Wirecard’s market value dropped by £9.05 billion in two days
Things went haywire for Wirecard last week as its internal auditor, Ernst & Young, refused to approve its 2019 accounts on a massive discrepancy of £1.7 billion. Earlier in 2020, an external probe by KMPG had identified the missing money in May.
On top of that, two Philippines banks, BDO and BPI, also allege the German fintech company of forging documents. The two banks denied on Friday morning that Wirecard was ever a client. The series of unfortunate events resulted in a roughly £9.05 billion of decline in Wirecard’s market value in two days.
The accounts scandal resulted in the termination of £1.80 billion worth of loans. Consequently, the urgent financing needs for Wirecard prompted it to partner with Houlihan Lokey to devise a new strategy.

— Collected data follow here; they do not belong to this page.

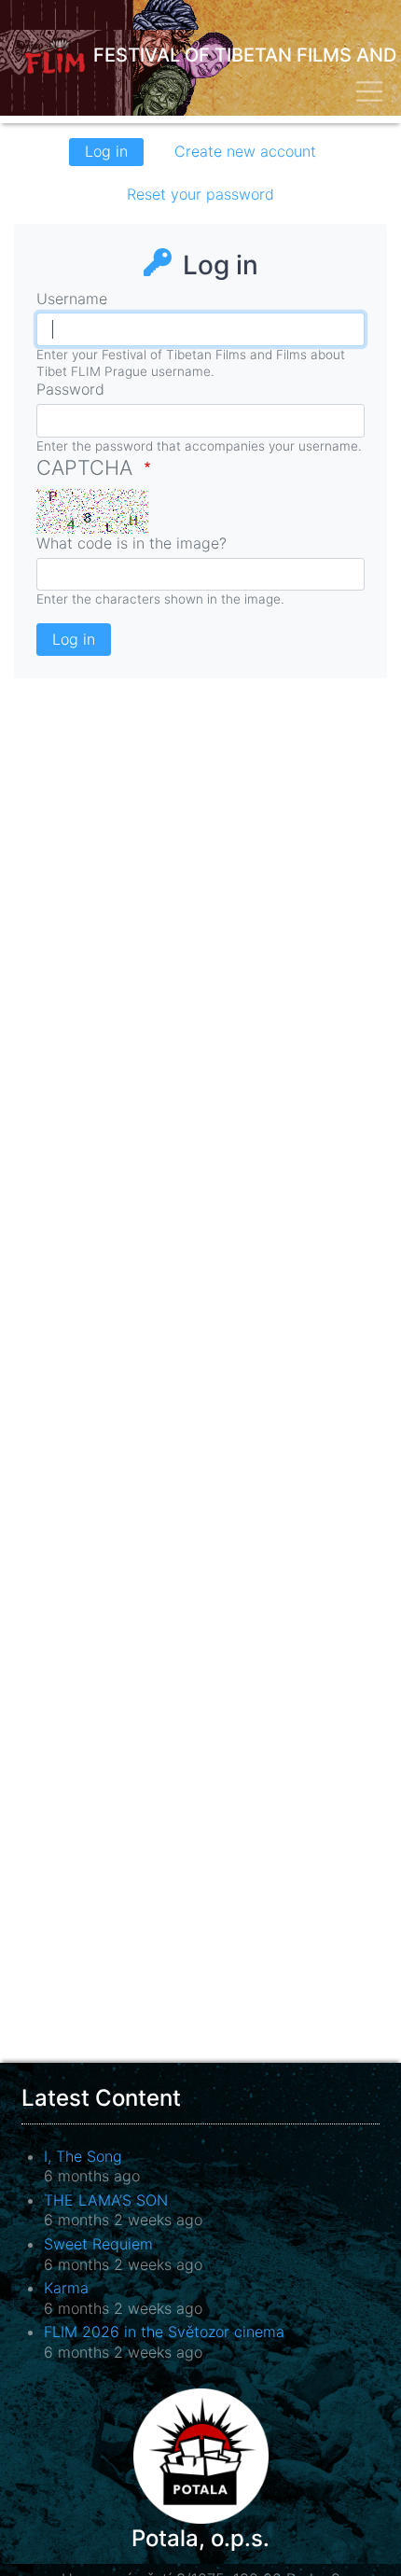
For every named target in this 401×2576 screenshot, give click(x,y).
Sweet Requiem (98, 2244)
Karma (66, 2287)
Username (71, 298)
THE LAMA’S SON (106, 2200)
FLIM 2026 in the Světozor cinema (164, 2331)
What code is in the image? (131, 543)
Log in (114, 153)
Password (70, 389)
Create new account (245, 151)
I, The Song (83, 2156)
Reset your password (200, 194)
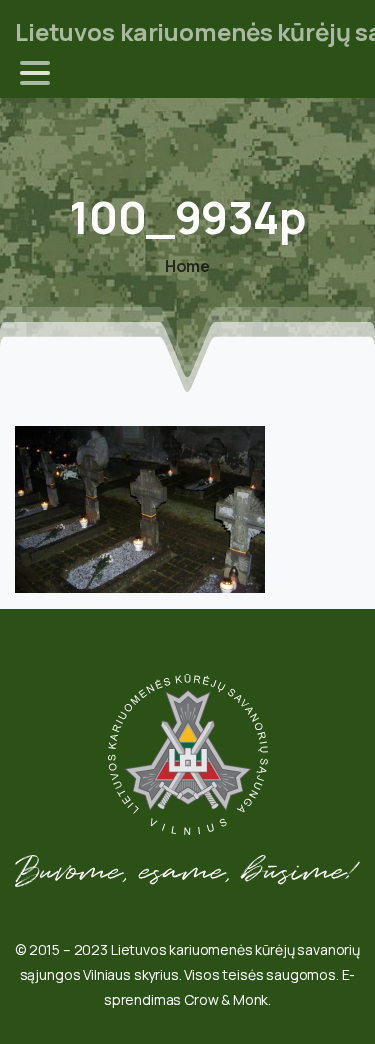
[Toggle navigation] (35, 73)
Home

Wirecard’s CEO Markus Braun announces resignation
Amidst all the struggles, CEO Markus Braun of the payments company announced his resignation on Friday. Wirecard replaced Braun with James Freis as the interim CEO. Freis has previously served at Germany’s stock exchange as a compliance officer.
VEB (Dutch shareholder group) also commented on the events of Friday and expressed plans of seeking compensation from EY. As per its statement:
“EY has played a significant role in the whole Wirecard scandal, not only from its inability to detect the flaws in Wirecard’s escrow account in former years. Just when EY should have played a protective and clarifying role, it left the shareholders out in the cold.”
EY said on Saturday that it has not received a notice of legal action from VEB so far but declined to comment any further.